In [5]:
import numpy as np
import matplotlib.pyplot as plt
import warnings
%matplotlib inline
warnings.filterwarnings('ignore')
warnings.simplefilter('ignore')
plt.style.use('seaborn-whitegrid')

# Gradient Descent for a Linear Model

In [21]:
def linear_model(X, W):
    # W is column vector
    return X @ W[1:, :] + W[0, :]

def rmse(model, X, T, W):
    Y = model(X, W)
    return np.sqrt(np.mean((T - Y)**2))



Let the output of our model be $Y$ and the error being minimized $E$.

To perform gradient descent, we need $\frac{\partial E}{\partial W}$. The calculation of this can be expressed with the chain rule.

$$
\frac{\partial E}{\partial W} = \frac{\partial E}{\partial Y} \frac{\partial Y}{\partial W}
$$

The error we want to minimize is the squared error, $(T - Y)^2$ and $Y = XW$.

$$
\begin{align}
\frac{\partial E}{\partial W} &= \frac{\partial E}{\partial Y} \frac{\partial Y}{\partial W} \\
\frac{\partial E}{\partial W} &= \frac{\partial (T - Y)^2}{\partial Y} \frac{\partial X W}{\partial W} \\
\frac{\partial E}{\partial W} &= -2 (T - Y) X 
\end{align}
$$

Given a simple model.

$$
\begin{align*}
   g(x;w) &= w_0 + w_1 x_1 + w_2 x_2 + \cdots + w_D x_D \\
   &= w_0 + \sum_{i=1}^D w_i x_i \\
   & = \sum_{i=0}^D w_i x_i \text{, where } x_0 = 1 \\
   &= w^T x\\
   &= x^T w
\end{align*}
$$

Force exerted by a spring is proportional to its length. The potential energy stored in the spring is proportional to the square of its length. So the position that minimizes the potential energy in the springs:

\begin{align*}
\sum_{n=1}^N (t_n - g(x_n;w))^2
\end{align*}

So for a model g:

$$
g(x; w) = w_0 + w_1 x
$$

with parameters $$w = (w_0, w_1)$$ what gives the best fit?

$$
\hat{w} = \text{argmin}{w} \sum_{n=1}^N (t_n - g(x_n ; w))^2
$$

Collect all targets into matrix $T$ and $x$ samples into matrix $X$ where $N$ is the number of samples and $D is the sample dimensionality.


$$
\begin{align*}
    T &= \begin{bmatrix}
      t_1 \\ t_2 \\ \vdots \\ t_N
    \end{bmatrix} \\
    X &= \begin{bmatrix}
      x_{1,0} & x_{1,1} & x_{1,2} & \dotsc & x_{1,D} \\
      x_{2,0} & x_{2,1} & x_{2,2} & \dotsc & x_{2,D} \\
      \vdots \\
      x_{N,0} & x_{N,1} & x_{N,2} & \dotsc & x_{N,D}
    \end{bmatrix}\\
    w &= \begin{bmatrix} w_0 \\ w_1 \\ \vdots \\ w_D \end{bmatrix}
  \end{align*}
  $$

Collection of all differences is $T−Xw$, which is an $N×1$ matrix. To form the square of all values and add them up, just do a dot product $(T−Xw)^T(T−Xw)$. 
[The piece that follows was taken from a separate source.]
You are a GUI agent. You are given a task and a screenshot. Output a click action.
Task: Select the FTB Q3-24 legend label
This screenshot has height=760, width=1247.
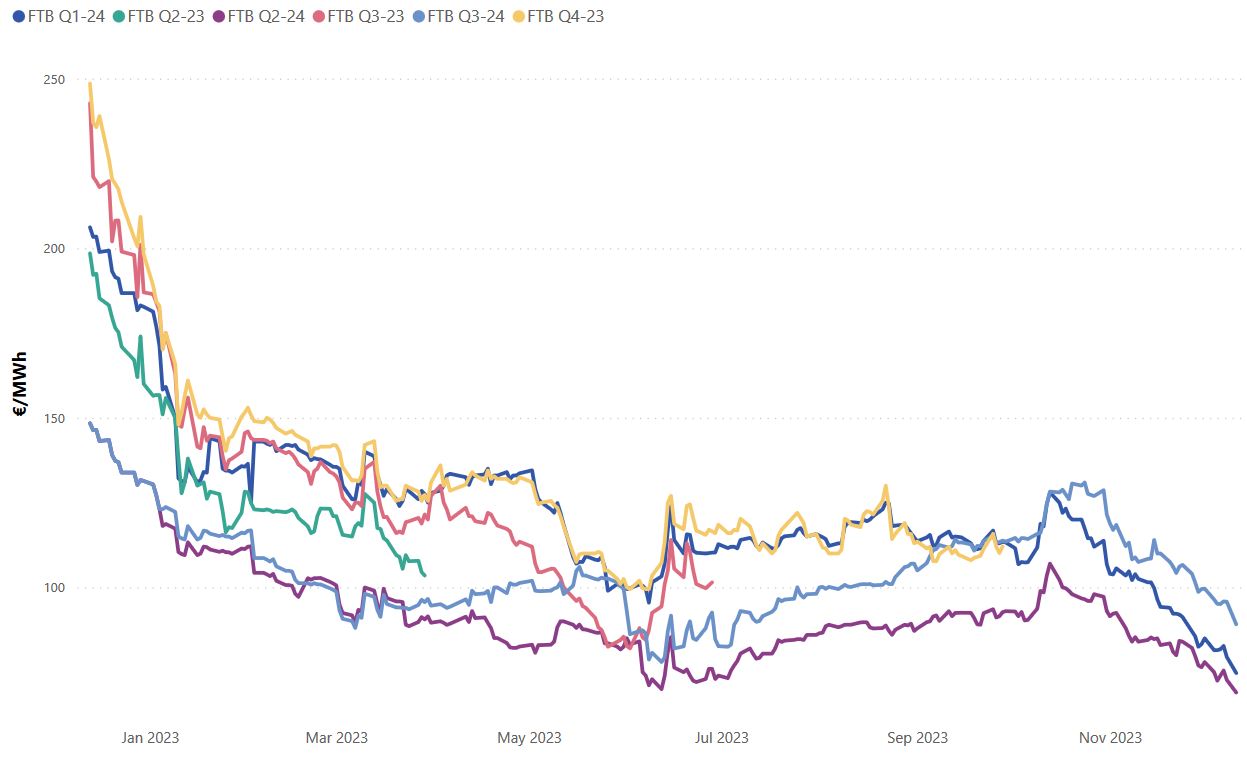pos(464,17)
This only works if the value we are predicting is a scalar, which means $T$ is a column matrix. If we want to predict more than one value for each sample, $T$ will have more than one column. Let's continue with the derivation assuming $T$ has $K$ columns, meaning we want a linear model with $K$ outputs.

To find the best value for $w$, we take the derivative of the sum of squared error objective, set it equal to 0 and solve for $w$. 
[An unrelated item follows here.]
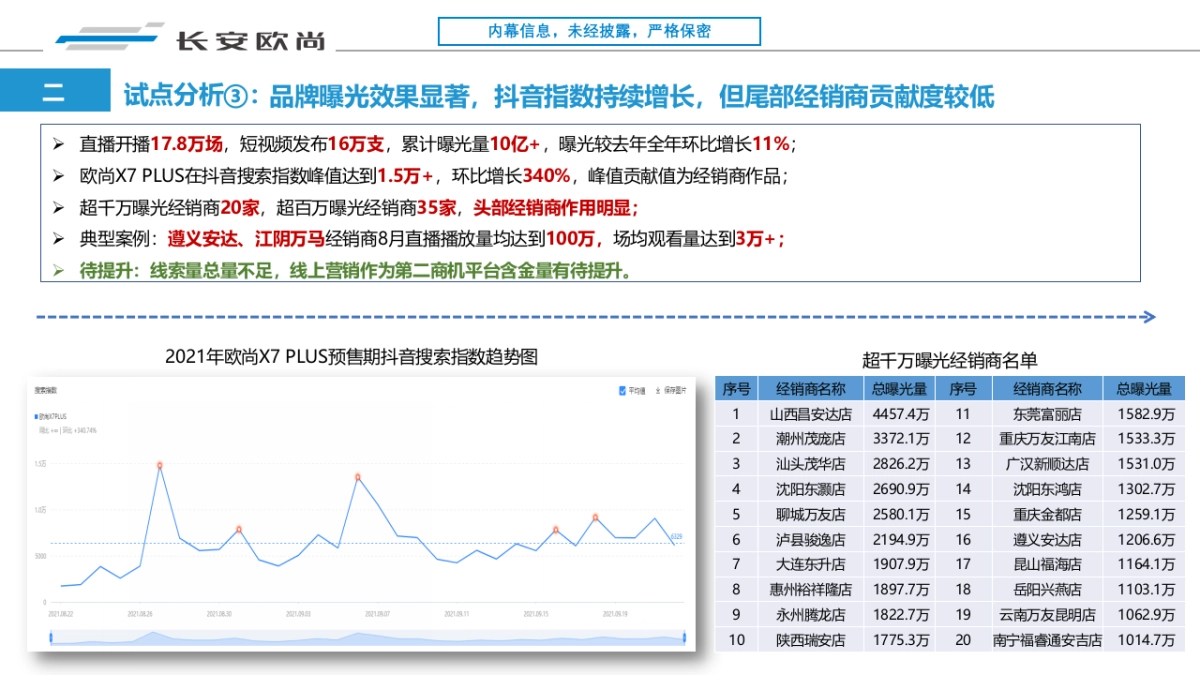Click the download icon beside 保存图片
The height and width of the screenshot is (675, 1200).
point(657,392)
Here $xn$ is one sample as a column vector, so it must be transposed to a row vector before being multiplied by the column vector $w$.

\begin{align*}
\frac{\partial \sum_{n=1}^N (t_n - g(x_n;w))^2}{\partial w} &= -2 \sum_{n=1}^N (t_n - g(x_n;w) \frac{\partial g(x_n;w)}{\partial w}\\
&= -2 \sum_{n=1}^N (t_n - x_n^T w) \frac{\partial x_n^T w}{\partial w}\\
&= -2 \sum_{n=1}^N (t_n - x_n^T w) x_n^T
\end{align*}

We can then express the sum with a dot product:

$$
\begin{align*}
\frac{\partial \sum_{n=1}^N (t_n - g(x_n;w))^2}{\partial w} 
&= -2 \sum_{n=1}^N (t_n - x_n^T w) x_n^T\\
&= -2 X^T (T - X w)
\end{align*}
$$


Now we set this all to 0 and solve for w.

\begin{align*}
-2 X^T (T - X w) &= 0\\
X^T (T - X w) &= 0\\
X^T T &= X^T X w\\
w &= (X^T X)^{-1} X^T T
\end{align*}


## Incremental algorithm

But what if we have millions of samples? $X$ and $T$ can get very large.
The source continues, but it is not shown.